En la madrugada del sábado 21 de enero Orwell murió de una hemorragia pulmonar masiva. La noticia se difundió durante todo el fin de semana. «G. Orwell ha muerto y la señora Orwell, presumiblemente, es una viuda rica», señalaba Evelyn Waugh en una carta a Nancy Mitford. Muggeridge, que entonces trabajaba en el Daily Telegraph, escribió un par de párrafos conmemorativos para la columna de Peterborough. «Pensaba de él, como de Graham [Greene], que los escritores populares siempre expresan de forma intensa algún anhelo romántico…».
Testamento
El difunto resultó haber hecho testamento tres días antes de su muerte, en presencia de Sonia y de la hermana de su primera esposa, Gwen O’Shaughnessy. Materialmente, transfería su patrimonio literario a Sonia. Una importante póliza de seguro de vida se haría cargo de su hijo adoptivo, Richard, que entonces estaba al cuidado de su tía, la hermana de Orwell, Avril. Orwell, que durante su vida se consideró agnóstico, aunque reconocía la importancia del cristianismo para la civilización occidental, dispuso que se le enterrara según los ritos de la Iglesia de Inglaterra y que su cuerpo fuera inhumado (no incinerado) en el cementerio más cercano. La tarea de organizar todo esto recayó en Powell y Muggeridge.

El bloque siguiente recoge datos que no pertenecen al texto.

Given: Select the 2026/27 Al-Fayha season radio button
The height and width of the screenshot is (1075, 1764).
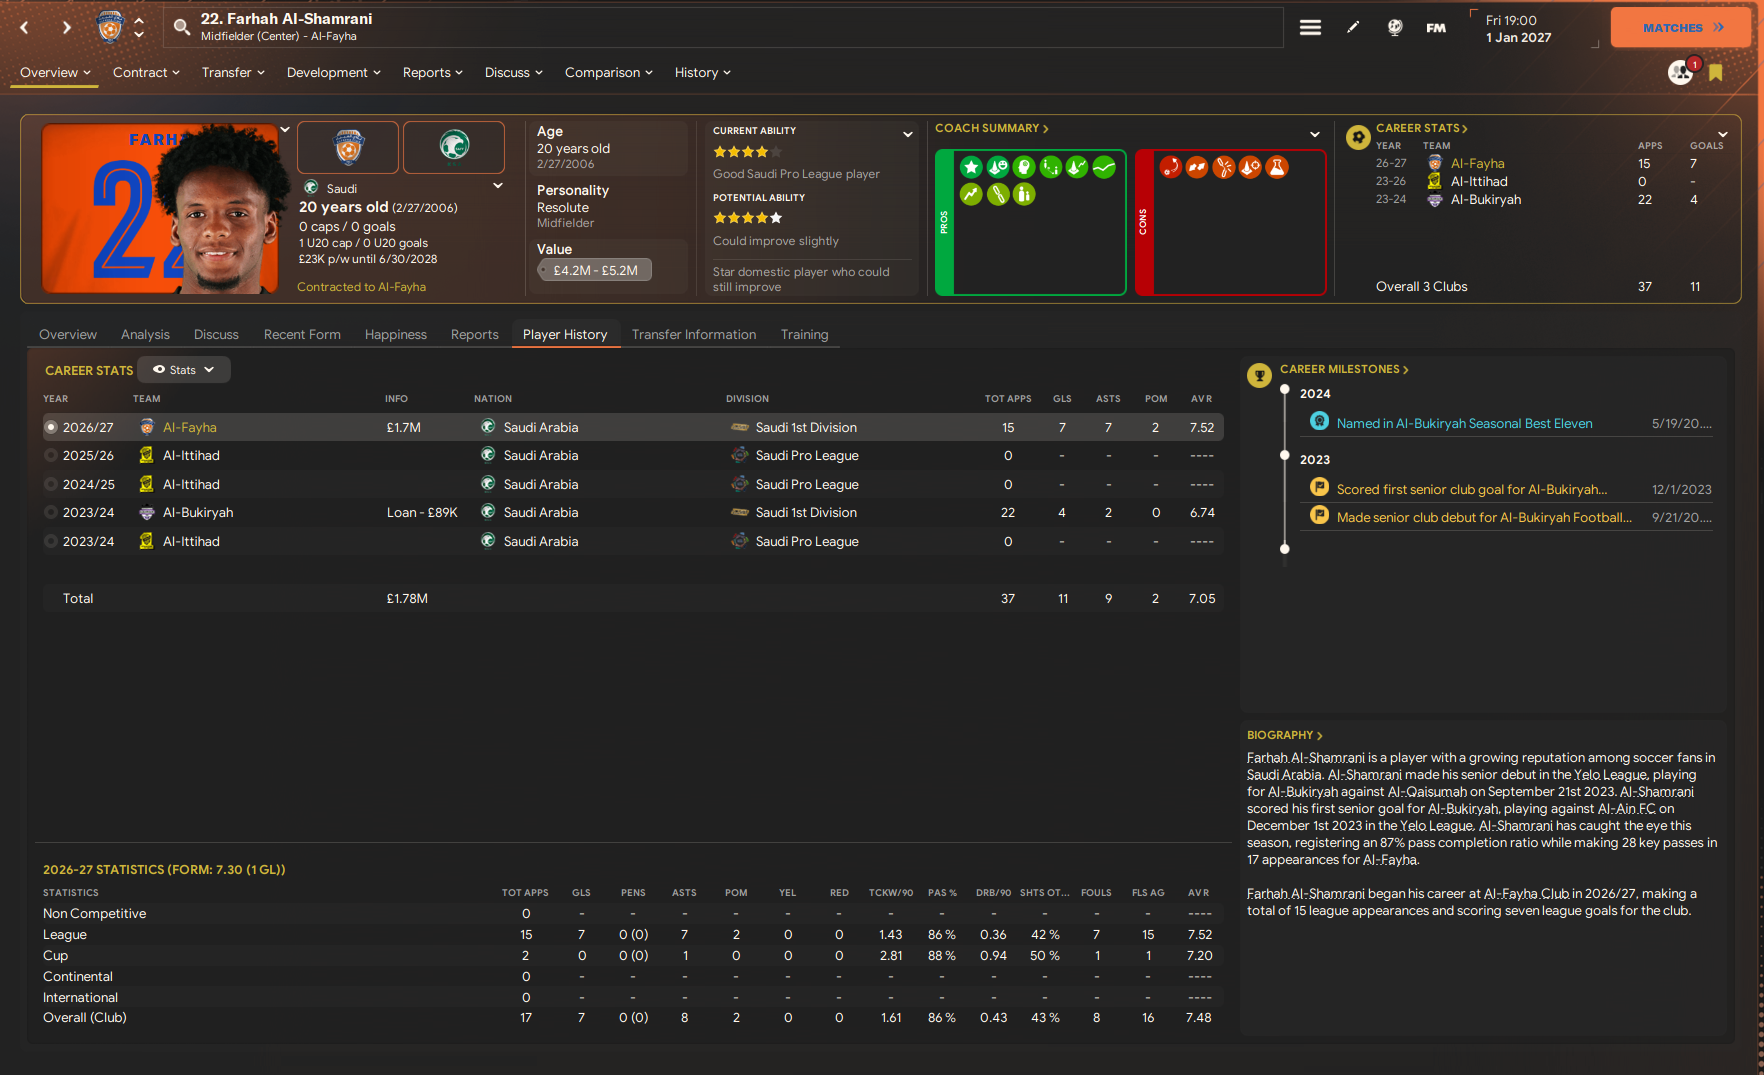Looking at the screenshot, I should point(51,427).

Ambos amigos intentaron contratar los servicios del reverendo Rose, vicario de Christ Church, Albany Street NWI. La influencia de Astor consiguió una parcela en el cementerio de la iglesia de Todos los Santos de Sutton Courteney, en Oxfordshire. Muggeridge anotó en su diario el hecho de que Orwell muriera el día del cumpleaños de Lenin y fuera enterrado por los Astor, «lo que me parece que cubre toda la gama de su vida».
Funeral
El funeral se fijó para el jueves 26 de enero. La víspera, Powell y su esposa, visitaron a los Muggeridge después de la cena, llevando a Sonia con ellos, «obviamente en mal estado». En su último encuentro, al día siguiente de la muerte de Orwell, Sonia se había sentido abrumada por el dolor. Muggeridge decidió que «siempre la amaría por sus verdaderas lágrimas…».
Dejó un relato detallado de los acontecimientos del día siguiente: Fred Warburg saludando a los dolientes a la puerta de la iglesia, el ambiente frío, la congregación «en gran parte judía y casi totalmente no creyente» que tenía dificultades para seguir la liturgia anglicana. Powell eligió los himnos: «All people that on earth do dwell» (Todos los pueblos que habitan la tierra), «Guide me, o thou great Redeemer» (Guíame, oh tú, gran Redentor) y «Ten thousand times ten thousand» (Diez mil veces diez mil). «No recuerdo por qué», escribió Powell más tarde, «quizá porque el propio Orwell había hablado del himno, o porque él era, a su manera, una especie de santo, aunque no fuera uno de brillantes vestiduras».
Tanto Powell como Muggeridge encontraron la ocasión enormemente angustiosa. Muggeridge, en particular, se sintió profundamente conmovido por la lectura, elegida por Powell del Libro del Eclesiastés: «Entonces el polvo volverá a la tierra tal como era, y el espíritu volverá al Dios que lo dio». Volvió a su casa cerca de Regent’s Park para leer la gavilla de obituarios escritos, entre otros, por Symons, VS Pritchett y Arthur Koestler, viendo ya en ellos «cómo se crea la leyenda de un ser humano».